Charlie Francis

I have a feeling by half squat he is referring to 90 degree knee bend. I could be wrong though. James Smith (aka The Thinker) thinks of half squats in this way, and I know he uses a lot of Francis' work.
 
I have a feeling by half squat he is referring to 90 degree knee bend. I could be wrong though. James Smith (aka The Thinker) thinks of half squats in this way, and I know he uses a lot of Francis' work.

ive heard that francis athletes rarely squatted to parallel.
 
I've only read part of the second post, but so far that guy sounds likes a pussy who squeals about fear of overtraining and inadequate preparation as keys to success. No offense.

you also have to understand where hes coming from. its said that it takes 48 hours to recover from cns sessions. overtraining on any particular session can force you to rethink a whole microcyle. also, hes a sprint coach, which means he has to balance cns stimuli like no other. the cns isnt the sole factor in other sports like middle distance, fighting, basketball, or even power sports like football.
 
As for frying CNS, well it's obvious that would be counterproductive, but again, I would argue that a good majority of trainees don't know what their threshold is, and therefore would not recognize where a good point to back off from training would be without indicators of overtraining such as getting sick, disruption of normal sleeping patterns, recurring injuries and stalled gains.

sure, the majority of regular athletes. elite athletes often can. if they cant, then that is one of the things their coach is there for. there are plenty of ways to monitor overtraining. some are invasive and very expensive. others are simple, like monitoring heart rate. and of course, a coach with a lot of experience with a particular athlete knows what loads the athlete can handle and how the adapt to training. they also have testing for this reason (among others). when i was running track, i knew i was in bad shape if my clean went down. if it went up, i knew i was ready to run a big race.
 
Well, you've got me curious now how many others (besides the usual gym retards) are out there not squatting to parallel.
 
I think the most important thing one has to have in mind when reading this:
This is not written for average weekend warrior.

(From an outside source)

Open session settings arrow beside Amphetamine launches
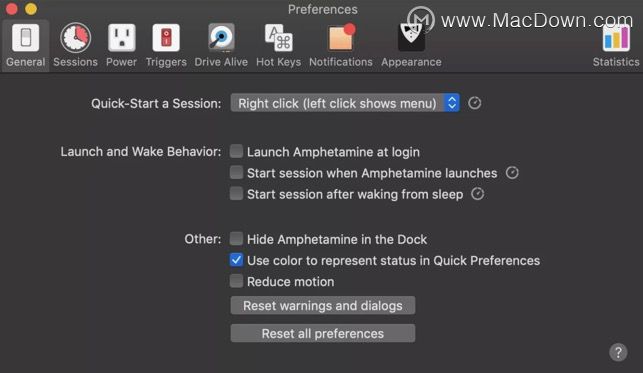The height and width of the screenshot is (373, 643). [512, 173]
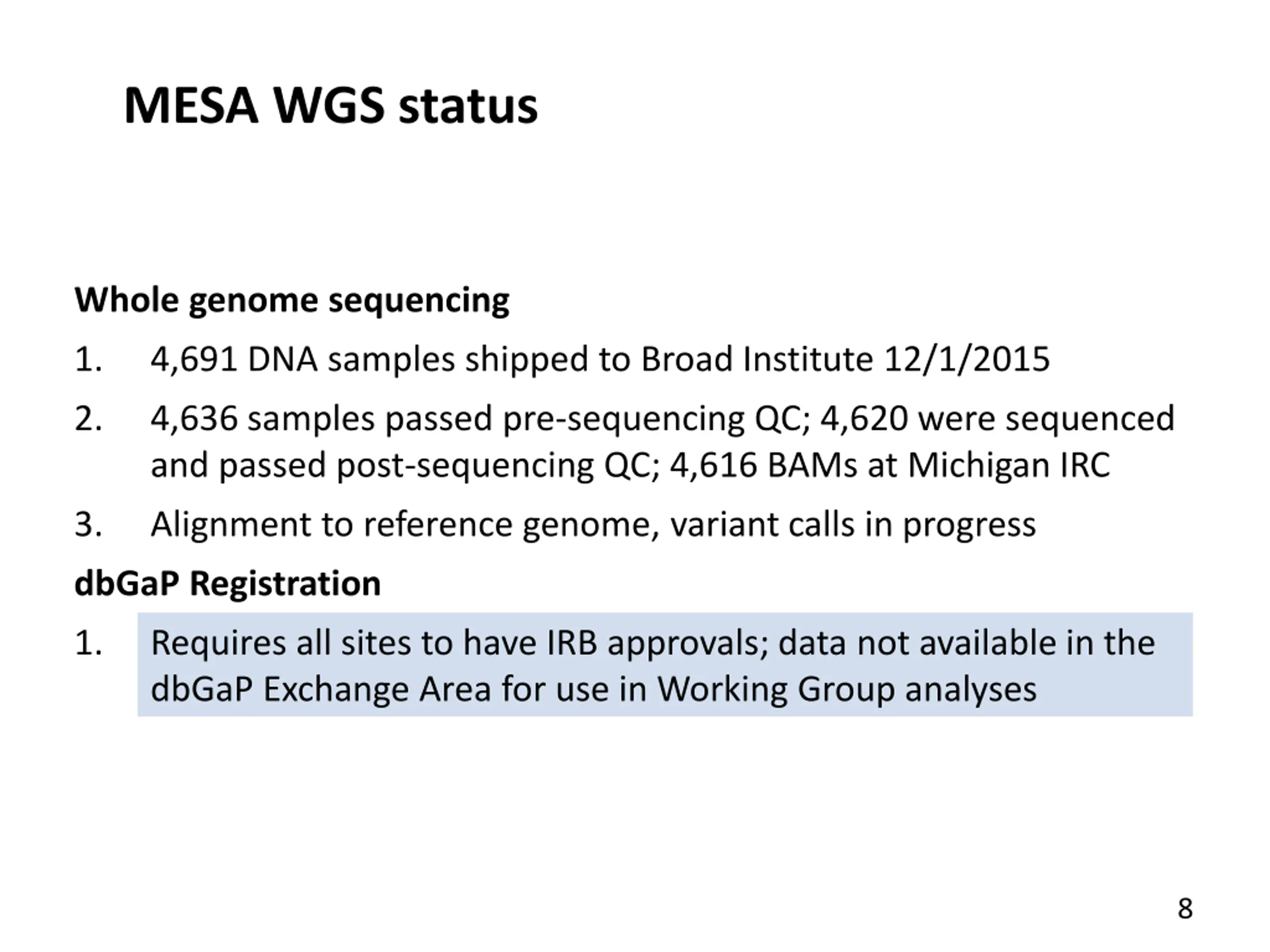
Task: Select the "dbGaP Registration" heading
Action: (x=227, y=584)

E.g. for the average guy squatting deep only has advantages. He has the extra time to work on the flexibilty to do this safely. If he gets sore it doesn't matter. He doesn't need to worry about CNS burnout.
A Ben Johnson on the other hand might not have the natural flexibilty to squat ATG. He doesn't need this flexibilty to sprint. So he would have to spend some extra trainingtime to work on a level of flexibility he only needs for the weightroom. If he then changes form his original halfsquats to fullsquats he will get sore. This soreness will then fuck up several following sprintsessions. His whole job as a prosprinter is CNS intensive - he has to worry about not burning out.
MAybe Ben J. would have benefited from bringing his squat deeper or from learning how to clean properly. But your brain only has a limited capacity to learn new things at the same time which is especially true if you wanna take an excellent sprintingtechnique to an extraordinary level.
 
Ben did squat to parallel (I think he was using about 600 for either a double or 6 reps, I forget)

I'm also confident he would have had the flexibility to go deeper considering how much of it you need to sprint (of course it isn't the same type of flexibility though).

Charlie is saying there is no need to squat very deep, but that is assuming you're doing a lot of sprinting which would strengthen the PC.

Lately I've been seeing many different strength coaches saying that half squats are good enough (some say better than full squats). I may test it out next season at a time when my sprinting + plyo volume is high.
 
Lately I've been seeing many different strength coaches saying that half squats are good enough (some say better than full squats). I may test it out next season at a time when my sprinting + plyo volume is high.

Good enough for what? I'm not questioning the efficacy of half-squats or saying that full squats are unambiguously better. My point is that a sprinter has a very specific goal: Run faster on the distances he competes in. He usually doesn't give a shit about anything else. Maybe heavy quarter squats + reverse hypers make him run faster. Another guy may fun faster with full front squats + power cleans. Nobody of olympic caliber trains with a cookie-cutter routine out of the Sherdog S&P FAQ.
 
i just wanted to add that charlie has said conflicting things about bens squats. on his 02 forum review we said he only quarter squatted. in a t-nation interview he said he squatted below parallel. charlie is a sprint genius but sometimes you do have to look carefully at what hes saying.
 
Why isn't this stickied?!

A lot of the exact same things were said when I did the USA TF Cert. Good info.